I am trying to solve

$$ PDE: - \frac{\partial f}{\partial t} + x \frac{\partial f}{\partial x} = x \\ IC : f(t_{max},x) = h(x) $$ using the method of characteristics. I attempted to follow the usual steps. First, parametrize the initial condition $$ (t,x) \rightarrow (s, \tau), t=t_{max}, s=0, x=\tau, f(0,\tau) = h(\tau) $$ Second, convert the PDE to the system of ODEs by taking $$ \frac{\mathrm{d}f}{\mathrm{d}s} = \frac{\partial f}{\partial t} \frac{\mathrm{d} t }{\mathrm{d} s} + \frac{\partial f}{\partial x} \frac{\mathrm{d} x }{\mathrm{d} s} $$ and identify the ODEs to be $$ \frac{\mathrm{d} t }{\mathrm{d} s} = -1, \hspace{3pt} \frac{\mathrm{d} x }{\mathrm{d} s} = x, \hspace{3pt} \frac{\mathrm{d}f}{\mathrm{d}s} = x $$ Third, solve the ODEs using the parametrized initial conditions $$ t = -s + \psi(\tau) \implies t = -s + t_{max} \\ \ln(x) = s + \psi(\tau) \implies x = \tau e^s \\ f = \tau e^s + \psi(\tau) \implies f(s,\tau) = \tau e^s - \tau + h(\tau) $$ Lastly, go back to the original coordinates via $$ s = t - t_{max}, \hspace{3pt} \tau = x \exp\left(-(t-t_{max})\right) \\ f(t,x) = x \exp\left(-(t-t_{max})\right) \exp(t - t_{max}) - x \exp\left(-(t-t_{max})\right) + h(x \exp\left(-(t-t_{max})\right)) \implies \\ f(t,x) = x \left[1 - \exp(-(t-t_{max})\right] + h(x \exp\left(-(t-t_{max})\right)) $$ Inserting $t=t_{max}$ in this solution does result in the initial condition of $h(x)$. However, setting the initial condition to be $h(x)=x^2$, taking the derivatives w.r.t. $t$ and $x$ of the found solution and introducing them back into the original PDE does not result in a correct equality.

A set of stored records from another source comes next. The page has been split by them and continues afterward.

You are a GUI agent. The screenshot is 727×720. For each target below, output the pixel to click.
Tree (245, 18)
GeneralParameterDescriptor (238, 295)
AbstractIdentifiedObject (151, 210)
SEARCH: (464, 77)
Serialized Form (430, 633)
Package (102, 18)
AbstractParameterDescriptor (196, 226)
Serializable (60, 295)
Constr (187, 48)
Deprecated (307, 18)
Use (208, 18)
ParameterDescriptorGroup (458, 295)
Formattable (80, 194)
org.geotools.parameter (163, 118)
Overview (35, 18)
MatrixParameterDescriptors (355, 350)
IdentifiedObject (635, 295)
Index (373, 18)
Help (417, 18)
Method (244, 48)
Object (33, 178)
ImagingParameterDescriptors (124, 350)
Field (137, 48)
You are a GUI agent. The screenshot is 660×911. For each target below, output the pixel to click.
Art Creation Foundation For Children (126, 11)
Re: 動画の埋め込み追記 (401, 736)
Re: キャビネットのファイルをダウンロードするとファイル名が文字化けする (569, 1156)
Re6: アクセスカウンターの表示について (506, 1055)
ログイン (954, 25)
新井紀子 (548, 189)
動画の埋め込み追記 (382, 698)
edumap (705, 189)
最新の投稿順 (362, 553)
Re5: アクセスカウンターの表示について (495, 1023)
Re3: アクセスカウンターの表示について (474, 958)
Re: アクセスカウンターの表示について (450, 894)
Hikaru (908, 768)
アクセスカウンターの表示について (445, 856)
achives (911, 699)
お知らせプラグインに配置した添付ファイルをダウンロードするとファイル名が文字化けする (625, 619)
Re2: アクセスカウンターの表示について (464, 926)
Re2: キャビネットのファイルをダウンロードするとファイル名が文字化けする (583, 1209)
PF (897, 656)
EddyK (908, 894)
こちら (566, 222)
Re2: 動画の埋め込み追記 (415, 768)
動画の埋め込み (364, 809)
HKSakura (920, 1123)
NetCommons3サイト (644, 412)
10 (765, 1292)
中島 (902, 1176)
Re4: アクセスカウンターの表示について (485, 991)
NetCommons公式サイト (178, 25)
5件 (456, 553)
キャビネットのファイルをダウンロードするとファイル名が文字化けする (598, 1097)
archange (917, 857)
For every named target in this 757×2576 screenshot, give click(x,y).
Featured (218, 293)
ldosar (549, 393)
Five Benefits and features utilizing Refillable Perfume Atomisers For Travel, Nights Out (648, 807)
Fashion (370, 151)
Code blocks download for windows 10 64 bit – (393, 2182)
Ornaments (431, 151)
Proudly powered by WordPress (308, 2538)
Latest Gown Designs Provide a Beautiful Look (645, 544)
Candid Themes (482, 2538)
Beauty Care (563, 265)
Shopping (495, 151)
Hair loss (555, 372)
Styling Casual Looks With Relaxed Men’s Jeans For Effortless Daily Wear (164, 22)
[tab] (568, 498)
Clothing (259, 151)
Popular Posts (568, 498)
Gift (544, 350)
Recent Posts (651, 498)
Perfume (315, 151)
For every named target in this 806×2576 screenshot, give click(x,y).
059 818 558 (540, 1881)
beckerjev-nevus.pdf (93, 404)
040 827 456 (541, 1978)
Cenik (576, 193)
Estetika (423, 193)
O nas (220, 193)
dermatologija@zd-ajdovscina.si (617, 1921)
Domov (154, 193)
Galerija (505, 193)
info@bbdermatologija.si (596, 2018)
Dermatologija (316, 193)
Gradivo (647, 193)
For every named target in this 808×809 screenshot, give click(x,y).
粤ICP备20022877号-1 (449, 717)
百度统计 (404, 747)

Thus, my question is how do I correctly solve this PDE using the method of characteristics (or some other method such as eigenfunction expansion)?

Answer 1

$$ - \frac{\partial f}{\partial t} + x \frac{\partial f}{\partial x} = x $$ Lagrange-Charpit characteristic ODEs : https://en.wikipedia.org/wiki/Method_of_characteristics $$\frac{dt}{-1}=\frac{dx}{x}=\frac{df}{x}=ds\qquad\Leftrightarrow\qquad\begin{cases} \frac{dt}{ds}=-1\\ \frac{dx}{ds}=x\\ \frac{df}{ds}=x \end{cases}$$ A first characteristic equation comes from solving $\frac{dt}{-1}=\frac{dx}{x}$: $$x\:e^t=c_1$$ A second characteristic equation comes from solving $\frac{dx}{x}=\frac{df}{x}$ : $$f-x=c_2$$ The general solution of the PDE expressed on the form of implicit equation $c_2=F(c_1)$ is : $$f-x=F(x\:e^t)$$ $F$ is an arbitrary function (to be determined according to the initial condition). $$\boxed{f(t,x)=x+F(x\:e^t)}$$ Initial condition : $f(t_{max},x) = h(x) $

$$f(t_{max},x)=x+F(x\:e^{t_{max}})=h(x)$$ Let $\quad X=x\:e^{t_{max}} \quad\implies\quad x=X\:e^{-t_{max}}$ $$X\:e^{-t_{max}}+F(X)=h(X\:e^{-t_{max}})$$ $$F(X)=h(X\:e^{-t_{max}})-X\:e^{-t_{max}}$$ Now the function $F(X)$ is known. We put it into the above general solution where $X=x\:e^t$ . Thus $$F(x\:e^t)=h(x\:e^t\:e^{-t_{max}})-x\:e^t\:e^{-t_{max}}=h(x\:e^{t-t_{max}})-x\:e^{t-t_{max}}$$ $$f(x,t)=x+\big(h(x\:e^{t-t_{max}})-x\:e^{t-t_{max}}\big)$$ $$\boxed{f(x,t)=h(x\:e^{t-t_{max}})+\left(1-e^{t-t_{max}}\right)x}$$ This is the function which satisfies both the PDE and the IC.